The study offers a comprehensive overview of expertise retrieval, primarily from an IR perspective, but many other aspects of this multi-faceted research area are also covered. Our main attention is on models and algorithms, which are organized in five groups of basic approaches. We discuss extensions of these models as well as practical considerations. At the end of the survey, we identify a number of possible future directions; these could be of particular interest to those currently working in this area.

A Living Lab for Product Search

Earlier today I presented the work by Leif Azzopardi and myself at the CLEF 2011 conference, entitled Towards a Living Lab for Information Retrieval Research and Development. A proposal for a living lab for product search tasks. The abstract follows:

The notion of having a “living lab” to undertaken evaluations has been proposed by a number of proponents within the field of Information Retrieval (IR). However, what such a living lab might look like and how it might be setup has not been discussed in detail. Living labs have a number of appealing points such as realistic evaluation contexts where tasks are directly linked to user experience and the closer integration of research/academia and development/industry facilitating more efficient knowledge transfer. However, operationalizing a living lab opens up a number of concerns regarding security, privacy, etc. as well as challenges regarding the design, development and maintenance of the infrastructure required to support such evaluations. Here, we aim to further the discussion on living labs for IR evaluation and propose one possible architecture to create such an evaluation environment. To focus discussion, we put forward a proposal for a living lab on product search tasks within the context of an online shop.

Full paper | Presentation slides

We are keen to get feedback from the community to see if we should continue to develop this initiative further. If you’re at CLEF this week, come talk to me.

TREC Entity 2010 overview

The TREC Entity 2010 overview paper is now available online. We will soon start the discussion about the 2011 edition on the track’s mailing list.

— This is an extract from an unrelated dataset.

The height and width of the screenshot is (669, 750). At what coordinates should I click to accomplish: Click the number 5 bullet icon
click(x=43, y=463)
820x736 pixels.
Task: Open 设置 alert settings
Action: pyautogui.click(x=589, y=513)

Best @INEX2009 Entity ranking

The UvA ISLA team (consisting of me, Marc Bron, Maarten de Rijke, and Wouter Weerkamp) achieved top performance at the Entity Ranking (XER) track at INEX 2009, on both tasks (entity ranking and list completion). Our submission employed a slightly tweaked variation of the best performing models we describe in our paper entitled Category-based Query Modeling for Entity Search; this work will be presented at ECIR at the end of this month (the paper is available online).

Although we did really great at INEX, our achievement is somewhat weakened by the fact that only 5 teams participated at the XER track (including us). The number of participating teams was 8 in 2007, 6 in 2008, and 5 in 2009. So, what’s the future of INEX-XER (or INEX for that matter)?

Update Apr 19, 2010: the paper describing our approach @INEX is available online.